Same goes for endorsement deals, really.  Clearly, champs like Usain Bolt and Allyson Felix will get big endorsement deals, but what about that inspirational Oscar Pistorius, the double amputee who just raced against the best sprinters in the world on his crazy looking artificial blades?  Can't you just picture that face of inspiration on your Wheaties box?

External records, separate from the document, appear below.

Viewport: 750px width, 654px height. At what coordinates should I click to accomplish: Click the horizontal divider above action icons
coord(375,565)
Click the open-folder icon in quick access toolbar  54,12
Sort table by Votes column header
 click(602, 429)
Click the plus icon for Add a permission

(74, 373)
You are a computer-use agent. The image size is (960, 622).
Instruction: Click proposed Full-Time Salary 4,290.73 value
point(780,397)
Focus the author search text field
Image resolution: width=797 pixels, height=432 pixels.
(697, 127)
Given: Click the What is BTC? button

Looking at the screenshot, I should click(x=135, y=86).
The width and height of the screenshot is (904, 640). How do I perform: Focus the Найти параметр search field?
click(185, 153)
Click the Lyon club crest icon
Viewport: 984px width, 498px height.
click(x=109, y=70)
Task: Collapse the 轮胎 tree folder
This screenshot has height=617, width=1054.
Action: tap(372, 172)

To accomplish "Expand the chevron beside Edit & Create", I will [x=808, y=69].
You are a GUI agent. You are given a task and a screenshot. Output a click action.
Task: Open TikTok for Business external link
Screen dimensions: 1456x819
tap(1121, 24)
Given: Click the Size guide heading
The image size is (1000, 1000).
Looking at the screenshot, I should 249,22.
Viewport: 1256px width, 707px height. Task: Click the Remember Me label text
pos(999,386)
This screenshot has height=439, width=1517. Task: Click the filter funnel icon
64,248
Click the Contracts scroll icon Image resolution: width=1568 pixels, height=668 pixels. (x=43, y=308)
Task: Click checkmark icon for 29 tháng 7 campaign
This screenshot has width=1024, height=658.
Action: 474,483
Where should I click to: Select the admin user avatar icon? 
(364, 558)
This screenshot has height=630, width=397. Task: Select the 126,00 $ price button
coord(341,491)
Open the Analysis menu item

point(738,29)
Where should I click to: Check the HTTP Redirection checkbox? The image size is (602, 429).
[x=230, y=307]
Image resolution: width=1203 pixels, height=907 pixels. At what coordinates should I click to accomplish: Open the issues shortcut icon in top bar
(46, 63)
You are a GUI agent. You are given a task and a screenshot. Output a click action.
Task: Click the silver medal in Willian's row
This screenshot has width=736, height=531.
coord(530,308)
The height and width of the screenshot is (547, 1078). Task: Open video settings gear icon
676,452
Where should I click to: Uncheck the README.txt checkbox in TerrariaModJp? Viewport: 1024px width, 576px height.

Yeah, I'm sure General Mills can too, and you know that tape the athletes seemed to all have on their bodies?  It's called Kinesio tape and I just saw a picture of Kerri Walsh on the box of Kenesio tape that was for sale at a high end sports equipment store.  Do you think she's on that box just because she likes the tape?  Hey, tape won't cure everything so she needs to pay for that health insurance (besides feeding her 2 kids and her 6'3" self).
Kerri will be glad to know that women make more money on endorsements than men do.  And to be fair, who's more likely to convince you to buy something, those pretty little gymnasts or big oafy Michael Phelps?  Sorry Michael.  Also, you have to be in a popular sport to make good money off endorsements.  No matter how good you are at handball, no one outside of the ten people who follow handball knows who you are, and McDonald's probably won't decide that paying you to tell people you eat their food is going to sell more Big Macs.

So just remember, to turn your Olympic glory into some real money, you should be a really cute female, preferably the best at a really popular sport, and have a compelling personal story, like having overcome a tragedy or other adversity.  If you can arrange for all of that, you have the potential to pull in the kind of deals that will pay off the financial disasters in your family's past and avert those which might lay ahead, especially as a result of not having enough health insurance.
My friend Izzy played a boxer in the Kaiser Permanente ad they were running during the Olympic coverage, and that got me to thinking, what if an athlete could get an endorsement from a health insurance company?  Maybe instead of the insurer paying the athlete, they could work out a trade, and just simplify everything.  Maybe the insurer could also throw in a policy for the athlete's broke parents, who've been paying for billions of gymnastics lessons and world travel?  Forget Wheaties!  Maybe if Ryan Lochte did an add for Bank of America, that little foreclosure problem could just go away.   I'm just thinking creatively here, and wondering what the tax implications of this kind of trade would be…
Anyway, start negotiating, kids!   Now that you're done playing volleyball, it's time to start playing HARDBALL!